Consider the following things about the dog or cat you might want to adopt and narrow down what will work for your home, schedule, and lifestyle:
- Energy level and exercise needs (Will you be active with your new dog, or would you prefer a cat that chills on the couch with you most of the day?)
- Good with children or other pets
- Temperament (e.g. confident, cautious, independent, laid back, protective)
- Coat type (this will determine certain grooming care requirements)
- Training and behavior needs (For example, do you want a pet that’s already potty trained? Are you able to work with a pet that has some behavior challenges, like anxiety or noise aversion?)
There are great resources you can use to narrow down the field and provide an easy way to search adoptable dogs and cats in your area. Some even have a quiz that can match your lifestyle to certain pet qualities.
If you’re a first time owner, or not certain about what type of pet or breed is best suited for you, connect with a veterinarian or certified trainer before you adopt a dog or cat — they can answer your questions about what will be a good choice for your life and family. Plus, once you’ve adopted a new pet, you’ll already have an established relationship with these important resources.
Knowing the basics of how to adopt a cat or dog will help you be prepared
Decide Where to Adopt
The most common places to adopt a pet are a shelter or rescue. You can also purchase a pet from a breeder if you’re looking for a specific breed of puppy or kitten. Learn more about where to adopt a pet.
The Adoption Process
Once you’ve established some basics about what traits of a new dog or cat you’re looking for, it’s time to take stock of what’s available! It can take some time to find the right match, and some pet adoption processes are longer than others, so patience is key.
Check your local shelter and rescue websites to find out what dogs and cats are available for adoption.
If you see a dog or cat that you’re interested in at a shelter, find out the shelter's adoption hours so you can visit to see if they are a good match. Rescues work primarily through foster programs, so if you see a dog or cat available for adoption at a rescue, you’ll need to schedule a time for a meet-and-greet – sometimes that’ll be in the foster owner's home.
Fill out the adoption application.
Each organization has different requirements you’ll need to meet to adopt a pet. Depending on the organization you work with, the adoption application might be a straightforward questionnaire or a more in-depth process that includes a home visit. You may need to provide references, including from a veterinarian if you have one, so have those ready before you find the pet you want to adopt. Getting your application in quickly helps put you at the front of the line.
Providing the shelter or rescue with an honest and complete pre-adoption questionnaire and application will ensure that they can give you the best counseling on a certain cat or dog’s history, behavior, and needs. They’ll be able to point you in the right direction in choosing which dog or cat to adopt.
Be ready for a “meet-and-greet.”
When you go to the shelter, make sure everyone who lives in your home is able to go with you.

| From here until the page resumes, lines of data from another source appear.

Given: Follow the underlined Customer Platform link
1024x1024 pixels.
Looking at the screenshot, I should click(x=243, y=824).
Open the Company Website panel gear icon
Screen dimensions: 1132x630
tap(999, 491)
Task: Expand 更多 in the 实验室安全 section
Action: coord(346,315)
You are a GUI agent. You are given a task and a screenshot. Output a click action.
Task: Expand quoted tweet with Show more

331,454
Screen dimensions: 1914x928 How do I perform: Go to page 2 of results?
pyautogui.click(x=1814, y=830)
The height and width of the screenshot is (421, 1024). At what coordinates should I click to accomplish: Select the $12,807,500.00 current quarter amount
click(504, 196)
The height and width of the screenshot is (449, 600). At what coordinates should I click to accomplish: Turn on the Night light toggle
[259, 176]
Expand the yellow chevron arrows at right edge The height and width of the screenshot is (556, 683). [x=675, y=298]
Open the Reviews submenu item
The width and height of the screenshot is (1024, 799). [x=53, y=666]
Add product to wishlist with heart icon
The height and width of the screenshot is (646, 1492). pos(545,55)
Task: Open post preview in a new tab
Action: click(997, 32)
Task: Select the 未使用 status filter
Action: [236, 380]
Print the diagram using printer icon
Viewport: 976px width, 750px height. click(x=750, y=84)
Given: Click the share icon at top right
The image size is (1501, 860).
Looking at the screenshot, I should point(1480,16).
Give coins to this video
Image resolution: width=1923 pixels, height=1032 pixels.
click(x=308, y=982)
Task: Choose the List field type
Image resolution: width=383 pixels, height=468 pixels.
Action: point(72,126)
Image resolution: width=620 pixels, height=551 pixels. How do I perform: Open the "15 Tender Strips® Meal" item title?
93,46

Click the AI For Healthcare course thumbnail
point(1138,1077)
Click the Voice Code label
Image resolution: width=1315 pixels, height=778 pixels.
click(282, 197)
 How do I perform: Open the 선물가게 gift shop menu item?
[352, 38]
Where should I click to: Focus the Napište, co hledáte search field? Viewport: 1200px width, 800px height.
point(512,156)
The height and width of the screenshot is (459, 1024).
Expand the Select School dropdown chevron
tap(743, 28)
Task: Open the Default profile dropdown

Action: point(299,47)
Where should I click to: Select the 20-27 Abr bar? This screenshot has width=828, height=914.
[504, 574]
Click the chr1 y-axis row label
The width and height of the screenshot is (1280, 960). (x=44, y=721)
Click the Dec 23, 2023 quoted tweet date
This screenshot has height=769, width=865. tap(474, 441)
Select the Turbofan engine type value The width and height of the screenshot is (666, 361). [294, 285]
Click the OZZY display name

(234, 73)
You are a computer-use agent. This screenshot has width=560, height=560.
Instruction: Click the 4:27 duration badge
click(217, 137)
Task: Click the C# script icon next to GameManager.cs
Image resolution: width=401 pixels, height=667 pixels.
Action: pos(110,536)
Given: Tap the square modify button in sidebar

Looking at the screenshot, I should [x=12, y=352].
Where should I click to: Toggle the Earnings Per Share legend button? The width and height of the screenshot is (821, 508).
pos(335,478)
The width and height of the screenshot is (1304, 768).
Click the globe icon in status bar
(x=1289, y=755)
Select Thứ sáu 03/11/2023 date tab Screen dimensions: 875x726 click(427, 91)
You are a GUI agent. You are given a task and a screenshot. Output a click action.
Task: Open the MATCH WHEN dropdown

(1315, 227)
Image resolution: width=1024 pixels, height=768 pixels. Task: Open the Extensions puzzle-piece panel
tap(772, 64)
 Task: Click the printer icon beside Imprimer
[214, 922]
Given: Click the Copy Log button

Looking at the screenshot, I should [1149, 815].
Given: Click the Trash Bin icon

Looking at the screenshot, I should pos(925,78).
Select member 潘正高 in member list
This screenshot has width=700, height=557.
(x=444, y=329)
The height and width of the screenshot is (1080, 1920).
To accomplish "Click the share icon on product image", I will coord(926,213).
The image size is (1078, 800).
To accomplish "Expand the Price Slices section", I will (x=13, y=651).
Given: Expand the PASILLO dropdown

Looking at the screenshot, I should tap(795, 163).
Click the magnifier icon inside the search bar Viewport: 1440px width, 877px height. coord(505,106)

Adoption organizations will have the whole family meet with the pet for a few reasons:
- Making sure everyone is on board with adopting a new dog or cat, and understands the responsibility of caring for a pet
- Ensures the cat or dog is comfortable with all the people they will be sharing a home with, and vice versa. This is especially important if there are children in the home.
- If you already own a dog, the shelter and rescue staff will guide you through a meet-and-greet between your existing dog and the dog you want to adopt. The last thing they want is to adopt out a dog that makes a current household dog uncomfortable or creates a stressful environment that might result in the return of a dog to the shelter.
Take Your New Dog or Cat Home
If the meet-and-greet goes well with the pet and you’re ready to adopt your new furry family member, you’ll need to pay the adoption fee before taking them home. Adoption fees vary between organizations and help to cover the shelter or rescue’s cost of transportation, housing, and veterinary care that they have provided. You might find lower adoption fees for senior pets or those with special needs, as organizations want to encourage the adoption of these animals in need. Learn more about the costs of adopting a pet.
Remember, no matter how high or low an adoption fee, adopting a new dog or cat will include future costs, such as pet-proofing your home, basic supplies, veterinary care, training, and any grooming needed.
Knowing the basics of how to adopt a cat or dog will help you be prepared for the pet adoption process, making it less stressful for you and your family. Providing a loving home for a pet in need is a wonderful experience and one that you and your family should be applauded for!